§ Your objective: Nothing in the entries should change; repeat them exactly.

§ Recorded data:

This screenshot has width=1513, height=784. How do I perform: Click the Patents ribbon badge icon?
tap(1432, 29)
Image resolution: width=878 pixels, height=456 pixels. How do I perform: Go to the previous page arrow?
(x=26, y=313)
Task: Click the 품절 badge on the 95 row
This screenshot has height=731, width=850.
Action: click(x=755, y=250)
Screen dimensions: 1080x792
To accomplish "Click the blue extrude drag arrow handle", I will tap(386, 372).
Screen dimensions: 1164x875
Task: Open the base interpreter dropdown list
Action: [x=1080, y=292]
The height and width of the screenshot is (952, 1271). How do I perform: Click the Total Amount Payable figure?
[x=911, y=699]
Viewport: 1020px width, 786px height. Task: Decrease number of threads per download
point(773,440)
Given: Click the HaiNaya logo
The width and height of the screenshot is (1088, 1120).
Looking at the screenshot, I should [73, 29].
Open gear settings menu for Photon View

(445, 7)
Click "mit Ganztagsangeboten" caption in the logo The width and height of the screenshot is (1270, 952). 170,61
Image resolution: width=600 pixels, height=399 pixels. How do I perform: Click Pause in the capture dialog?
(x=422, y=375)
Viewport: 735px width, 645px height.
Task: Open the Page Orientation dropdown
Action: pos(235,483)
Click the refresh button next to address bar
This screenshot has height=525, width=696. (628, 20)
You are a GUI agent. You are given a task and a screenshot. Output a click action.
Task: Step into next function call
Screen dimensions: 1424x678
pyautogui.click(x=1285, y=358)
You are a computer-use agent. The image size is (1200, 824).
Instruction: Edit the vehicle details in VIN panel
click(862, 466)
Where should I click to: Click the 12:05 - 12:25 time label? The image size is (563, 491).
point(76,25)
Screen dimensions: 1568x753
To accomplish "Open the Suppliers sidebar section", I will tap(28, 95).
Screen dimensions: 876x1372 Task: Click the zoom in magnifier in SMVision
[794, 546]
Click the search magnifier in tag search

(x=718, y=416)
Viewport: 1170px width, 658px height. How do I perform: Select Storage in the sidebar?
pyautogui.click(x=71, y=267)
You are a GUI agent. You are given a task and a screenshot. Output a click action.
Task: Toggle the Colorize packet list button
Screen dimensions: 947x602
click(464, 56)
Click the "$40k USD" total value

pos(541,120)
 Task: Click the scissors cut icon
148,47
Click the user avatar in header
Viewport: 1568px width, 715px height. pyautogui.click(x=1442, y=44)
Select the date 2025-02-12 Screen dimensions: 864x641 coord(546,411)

§ Your solution:
This screenshot has width=1513, height=784. How do I perform: Click the Patents ribbon badge icon?
tap(1432, 29)
Image resolution: width=878 pixels, height=456 pixels. How do I perform: Go to the previous page arrow?
(x=26, y=313)
Task: Click the 품절 badge on the 95 row
This screenshot has height=731, width=850.
Action: click(x=755, y=250)
Screen dimensions: 1080x792
To accomplish "Click the blue extrude drag arrow handle", I will tap(386, 372).
Screen dimensions: 1164x875
Task: Open the base interpreter dropdown list
Action: [x=1080, y=292]
The height and width of the screenshot is (952, 1271). How do I perform: Click the Total Amount Payable figure?
[x=911, y=699]
Viewport: 1020px width, 786px height. Task: Decrease number of threads per download
point(773,440)
Given: Click the HaiNaya logo
The width and height of the screenshot is (1088, 1120).
Looking at the screenshot, I should [73, 29].
Open gear settings menu for Photon View

(445, 7)
Click "mit Ganztagsangeboten" caption in the logo The width and height of the screenshot is (1270, 952). 170,61
Image resolution: width=600 pixels, height=399 pixels. How do I perform: Click Pause in the capture dialog?
(x=422, y=375)
Viewport: 735px width, 645px height.
Task: Open the Page Orientation dropdown
Action: pos(235,483)
Click the refresh button next to address bar
This screenshot has height=525, width=696. (628, 20)
You are a GUI agent. You are given a task and a screenshot. Output a click action.
Task: Step into next function call
Screen dimensions: 1424x678
pyautogui.click(x=1285, y=358)
You are a computer-use agent. The image size is (1200, 824).
Instruction: Edit the vehicle details in VIN panel
click(862, 466)
Where should I click to: Click the 12:05 - 12:25 time label? The image size is (563, 491).
point(76,25)
Screen dimensions: 1568x753
To accomplish "Open the Suppliers sidebar section", I will tap(28, 95).
Screen dimensions: 876x1372 Task: Click the zoom in magnifier in SMVision
[794, 546]
Click the search magnifier in tag search

(x=718, y=416)
Viewport: 1170px width, 658px height. How do I perform: Select Storage in the sidebar?
pyautogui.click(x=71, y=267)
You are a GUI agent. You are given a task and a screenshot. Output a click action.
Task: Toggle the Colorize packet list button
Screen dimensions: 947x602
click(464, 56)
Click the "$40k USD" total value

pos(541,120)
 Task: Click the scissors cut icon
148,47
Click the user avatar in header
Viewport: 1568px width, 715px height. pyautogui.click(x=1442, y=44)
Select the date 2025-02-12 Screen dimensions: 864x641 coord(546,411)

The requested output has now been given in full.